Farm workers painstakingly place the
500 plus eggs the grayish-white moth
lays, upon strips of paper or cloth, until the following spring,
when the incubated eggs hatch, and the tiny, black worms emerge.
Once hatched, workers transport the worms to trays brimming with the
worm's favorite fodder of finely
chopped, white mulberry leaves. After approximately 6 weeks, the
satiated worms begin slowly to sway their heads back and forth to
signal that show time is at hand.
Once the silkworm completes its cocoon, the farmer snatches his
cocoon from him, to prevent the shrunken
chrysalis, carefully encased inside, from hatching into a
moth in 12 days. The silk farmers ensure that this event does not
transpire, and does not kill his
moneymaking venture, by exposing the cocoons to heat, thereby
executing the chrysalis. Now, the silkworm's labor of love is
prepared for the silk production process.
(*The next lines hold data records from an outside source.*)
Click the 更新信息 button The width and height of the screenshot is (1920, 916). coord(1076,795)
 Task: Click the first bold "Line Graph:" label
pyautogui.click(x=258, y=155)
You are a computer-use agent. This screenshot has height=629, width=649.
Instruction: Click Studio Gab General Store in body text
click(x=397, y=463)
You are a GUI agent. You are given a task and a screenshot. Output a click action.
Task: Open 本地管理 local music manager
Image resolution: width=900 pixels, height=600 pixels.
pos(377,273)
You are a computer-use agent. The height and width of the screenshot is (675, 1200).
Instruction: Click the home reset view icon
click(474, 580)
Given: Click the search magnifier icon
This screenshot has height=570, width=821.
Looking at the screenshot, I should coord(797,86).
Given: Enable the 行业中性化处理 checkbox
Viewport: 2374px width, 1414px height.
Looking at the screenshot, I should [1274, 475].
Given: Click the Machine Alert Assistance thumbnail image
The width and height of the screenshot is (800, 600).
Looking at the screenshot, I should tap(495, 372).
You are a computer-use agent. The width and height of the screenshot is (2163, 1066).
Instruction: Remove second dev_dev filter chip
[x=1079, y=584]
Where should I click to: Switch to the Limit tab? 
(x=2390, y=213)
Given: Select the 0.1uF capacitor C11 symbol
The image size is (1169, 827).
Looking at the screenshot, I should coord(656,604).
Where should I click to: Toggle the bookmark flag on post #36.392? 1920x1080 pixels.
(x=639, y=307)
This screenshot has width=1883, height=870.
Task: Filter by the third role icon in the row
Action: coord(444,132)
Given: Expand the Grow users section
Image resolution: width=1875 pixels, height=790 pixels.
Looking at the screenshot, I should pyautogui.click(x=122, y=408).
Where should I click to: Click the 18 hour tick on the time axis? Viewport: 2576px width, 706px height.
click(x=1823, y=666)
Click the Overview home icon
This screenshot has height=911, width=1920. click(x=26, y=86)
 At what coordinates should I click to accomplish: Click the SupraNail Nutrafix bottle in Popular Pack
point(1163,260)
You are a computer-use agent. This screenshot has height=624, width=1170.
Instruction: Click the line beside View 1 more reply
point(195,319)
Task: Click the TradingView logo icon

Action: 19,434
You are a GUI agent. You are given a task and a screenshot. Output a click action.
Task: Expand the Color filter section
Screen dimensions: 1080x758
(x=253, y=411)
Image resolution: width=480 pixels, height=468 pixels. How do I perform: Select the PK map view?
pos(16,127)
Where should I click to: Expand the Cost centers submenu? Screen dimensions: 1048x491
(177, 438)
The process begins by bathing the now-empty cocoons in troughs of
warm water, which serves to soften the gum binding the silken filaments together. He now proceeds with the
arduous task of unraveling several cocoons, and winding the
filaments onto a reel that twists 10-12
filaments together into a "single" thread of silk. The end product
is a skein of raw silk, which the
farmer profits from by selling to the highest bidder.